Zitadel + OpenBao are already ~99% integrated in harmony; this chapter is wiring the IoT-specific flows.
Sketch
- Agent's
CredentialSourcetrait (already abstract in agentconfig.rs) gets a Zitadel-JWT-backed implementation. Mints short-lived NATS creds via OpenBao auth callout. - Remove the shared-credentials
toml-sharedvariant (v0 demo leftover). - Availability: auth-callout caches policies, tolerates OpenBao outages.
- SSO for operator users (separate flow): Zitadel groups →
Kubernetes RBAC subjects on the
DeploymentCRD.
Chapter 5 — Frontend (last)
Goal: operator-friendly UI for the decentralized platform.
Form factor undecided: Leptos web dashboard, CLI extension to
harmony_cli, or a TUI. Minimum viable product: read-only view of
fleet state (devices + deployments + aggregated status) powered by
the CRD .status from Chapter 2. Aspiration: write operations with
auth from Chapter 4.
Chapter 6 — Customer demo rehearsal [in progress]
48-hour customer demo prep. PO assessment concluded that promising a real-OKD deployment without first proving the JWT-auth chain is reckless. VM-based rehearsal first, OKD second.
The rehearsal extends smoke-a4 (k3d + libvirt VM + agent + apply
CR + reconcile podman) with Zitadel + auth callout + agent JWT
auth. Two devices + one admin. Same code paths as production —
only the cluster topology differs.
Detailed plan: v0_demo_e2e.md.
Once the VM rehearsal is green (success criteria in that doc), the residual deltas to ship to real OKD are configuration, not new code.
Principles — what we've learned and want to keep doing
- No yaml in framework code paths. Every kube-rs type is typed; every Score apply goes through typed Rust. Yaml generation happens only at chart-publish time, never at runtime.
- Scores describe desired state; topologies expose capabilities. Prefer adding capability traits over thickening a single topology.
- Minimal topologies for ad-hoc Score execution.
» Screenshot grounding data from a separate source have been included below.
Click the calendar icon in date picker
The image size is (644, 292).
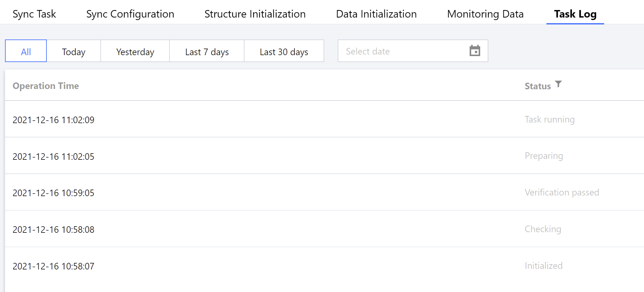point(475,51)
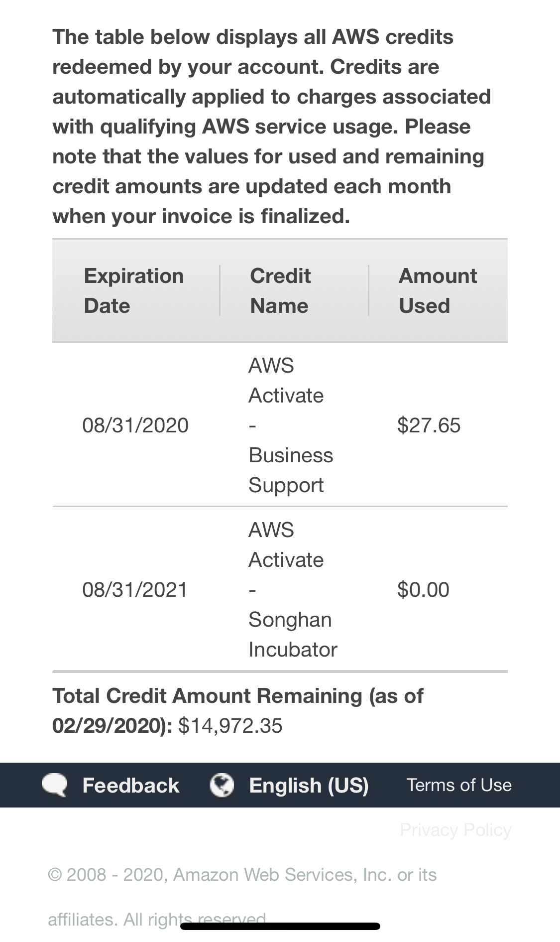This screenshot has width=560, height=942.
Task: Tap the Feedback speech bubble icon
Action: [x=54, y=785]
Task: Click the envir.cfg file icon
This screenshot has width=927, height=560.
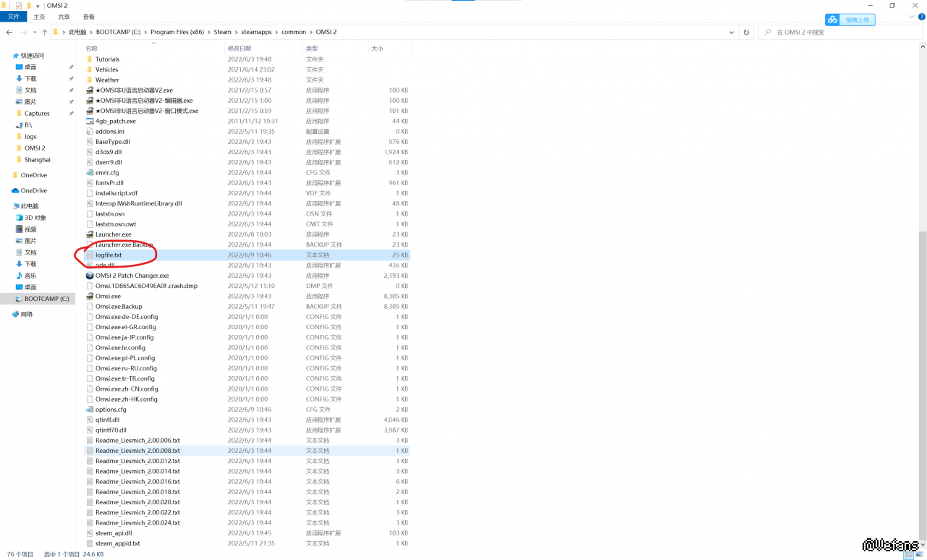Action: tap(90, 173)
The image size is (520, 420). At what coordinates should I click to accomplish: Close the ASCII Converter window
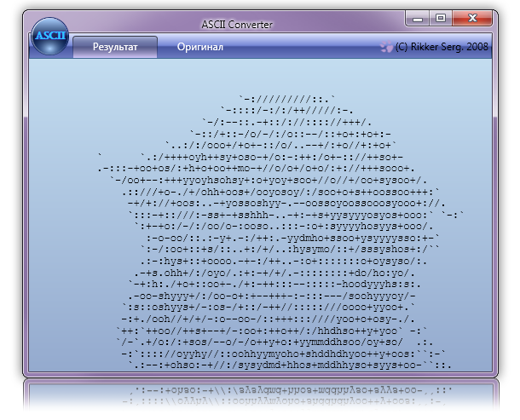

K8sAnywhereTopologyhas too many opinions (cert-manager install, tenant-manager bootstrap, helm probes) for narrow apply-a-CRD use cases. See ROADMAP §12.6 — a lean sharedK8sBareTopologyis the durable fix. - Cross-boundary wire types in
harmony-reconciler-contracts, everything else in its natural crate. - Never ship untested code. Every commit that changes runtime behavior is verified against a smoke script before landing. Cargo check + unit tests aren't enough.
- Prove claims about upstream before blaming upstream. The
Arch edk2 investigation showed this matters; see
memory/feedback_prove_before_blaming_upstream.md.